As to being an effective caregiver, two easy, workable options that are soothing for both family members and memory care facilitators were offered. Use the techniques “validation” and “redirection” when working with dementia. His first example was in a case where the spouse refers to his partner as “mom.” Dr. Wornell said, “Don’t take offense. Mom was a person they loved, who told them what to do, who taught them skills, who did things for them like banking, cooking, changing diapers and dirty clothes, the one who did the driving. Consider it a compliment.”

Another option was redirection. How does one solve an escalating family issue where the parent living at a mental care facility repeatedly pleads, “I want to go home”? One audience member said her family did indeed take their parent back home to live and the parent continued to repeat the plea, “I want to go home.” Home apparently needed a more precise definition. It was shared that redirection meant to divert a conversation like asking, “Where is home?” It could be Germany the country of heritage, or Wisconsin where the family initially resided. “Home has a broad definition” it was noted. It can offer other avenues for conversation. Another audience member had success with redirection when she gave her mom a chore to work on, “You can come home, mom, when you are able to find and use the bathroom.” That seemed to give the mother hope and her repetitiveness stopped while she pursued that possibility.

The last question from the audience was, “Can you offer comment on the medicinal effects with THC (marijuana) and dementia.” Dr. Wornell emphatically replied, “I’m all for it. It has medicinal effects for Parkinson’s. It’s a good alternative for mood impairments.”

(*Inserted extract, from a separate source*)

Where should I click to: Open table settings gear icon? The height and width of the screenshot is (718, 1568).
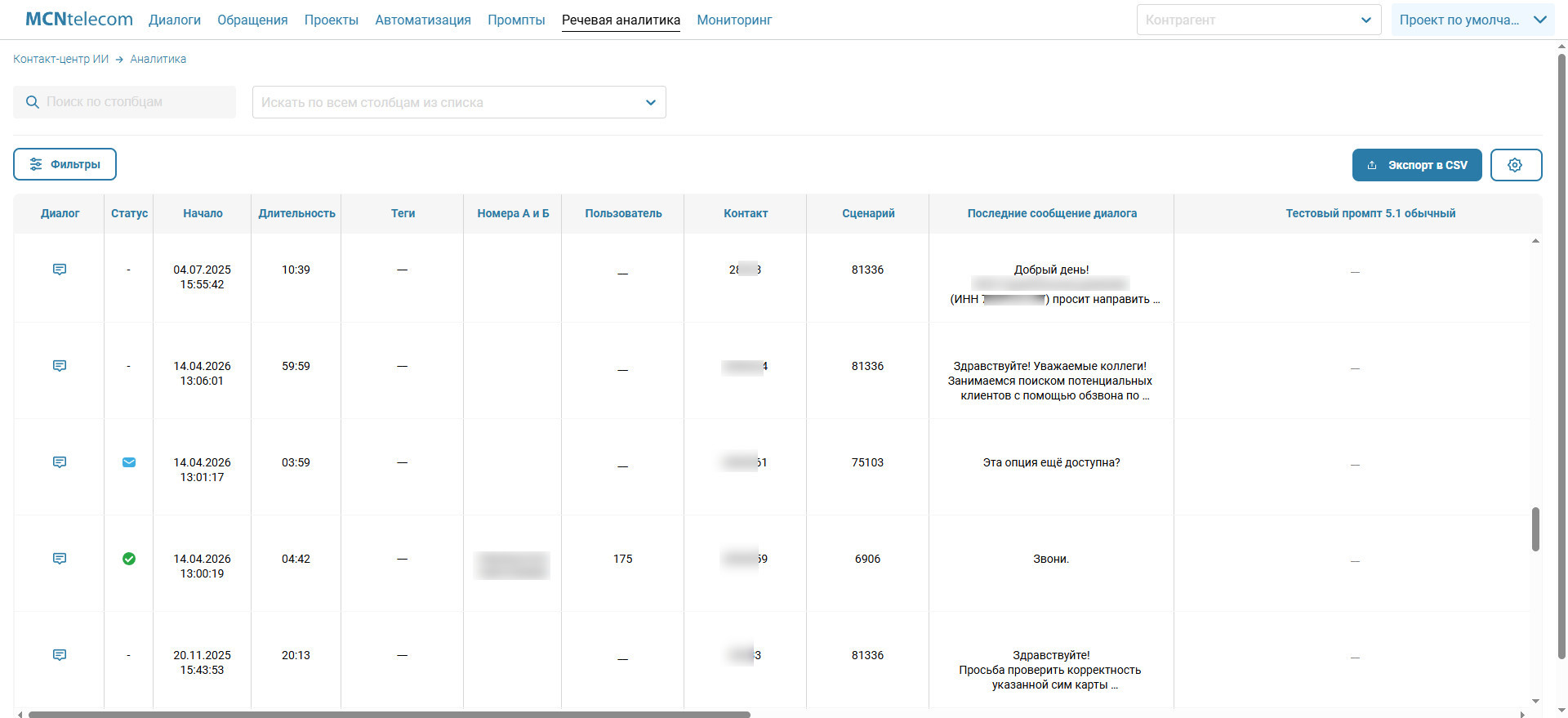click(1515, 165)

A concise, but difficult summary concluded the evening. Dementia is a disease that severely impacts families and ultimately projects pretty despicable behavior/enormous cost/destruction of relationships. No one would want family to witness or live with this. No patient would want to offer this condition as a last family memory. But, it’s also too close to euthanasia for hospitals, doctors, and some families to suggest termination.